◆ Exercise ◆
Collect every line in the data below that contains the string "width", and copy each one unchanged.

◆ Data supplied ◆

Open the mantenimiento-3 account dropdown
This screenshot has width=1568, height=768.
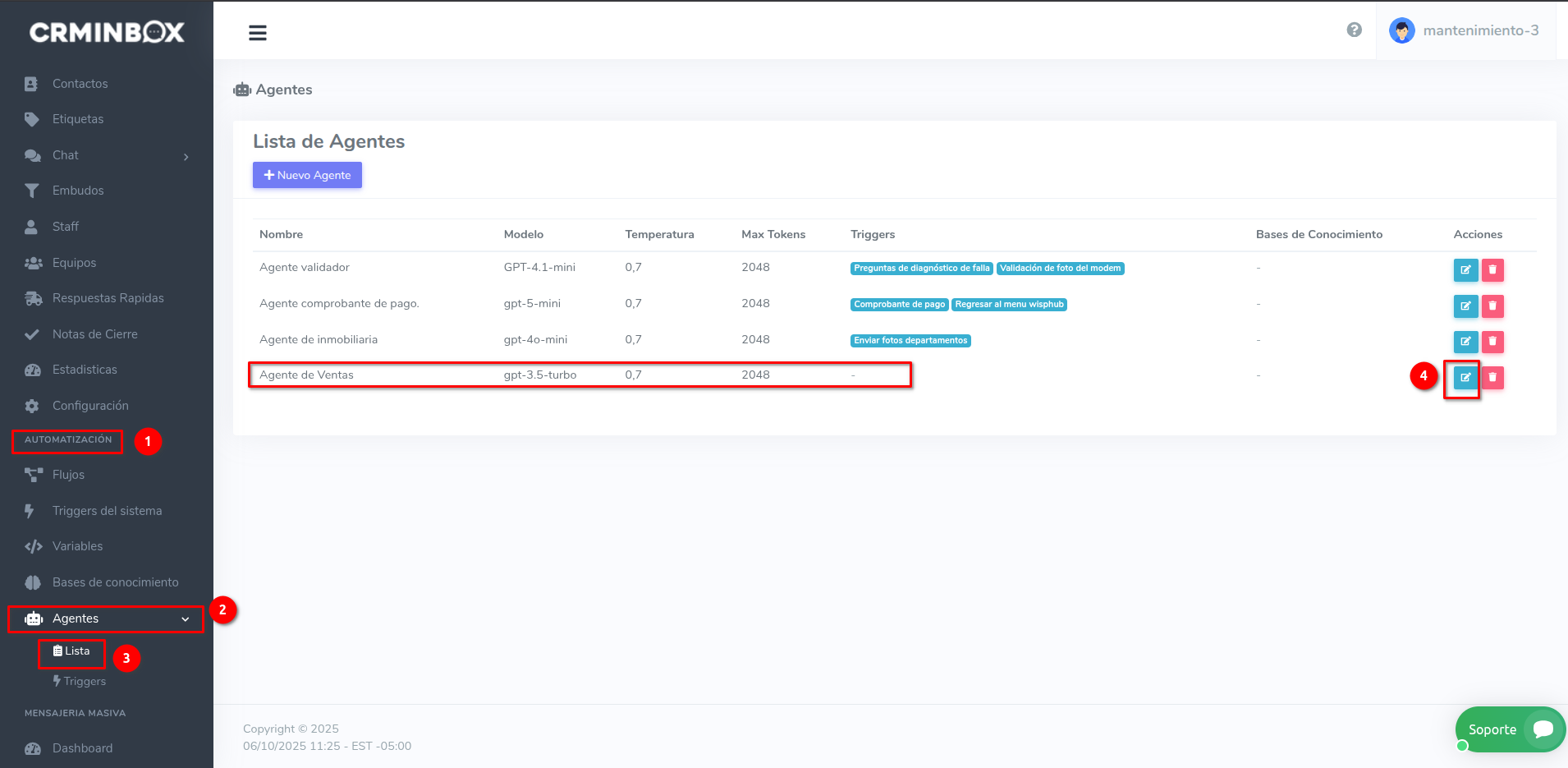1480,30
...
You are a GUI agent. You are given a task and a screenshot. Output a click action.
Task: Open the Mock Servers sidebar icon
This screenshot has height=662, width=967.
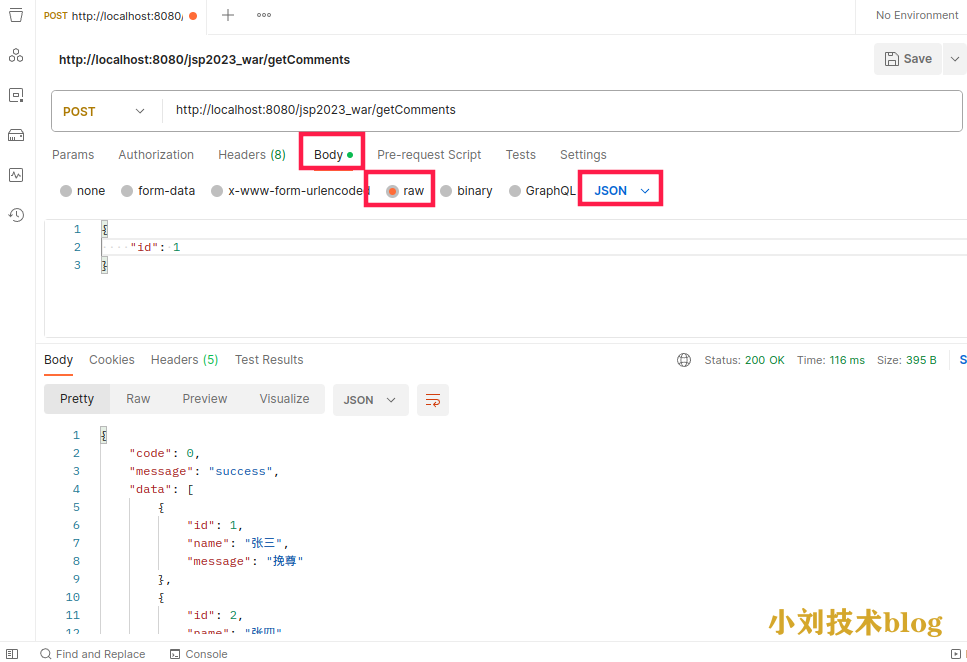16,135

◆ The completed task ◆
This screenshot has width=1568, height=768.
This screenshot has height=662, width=967.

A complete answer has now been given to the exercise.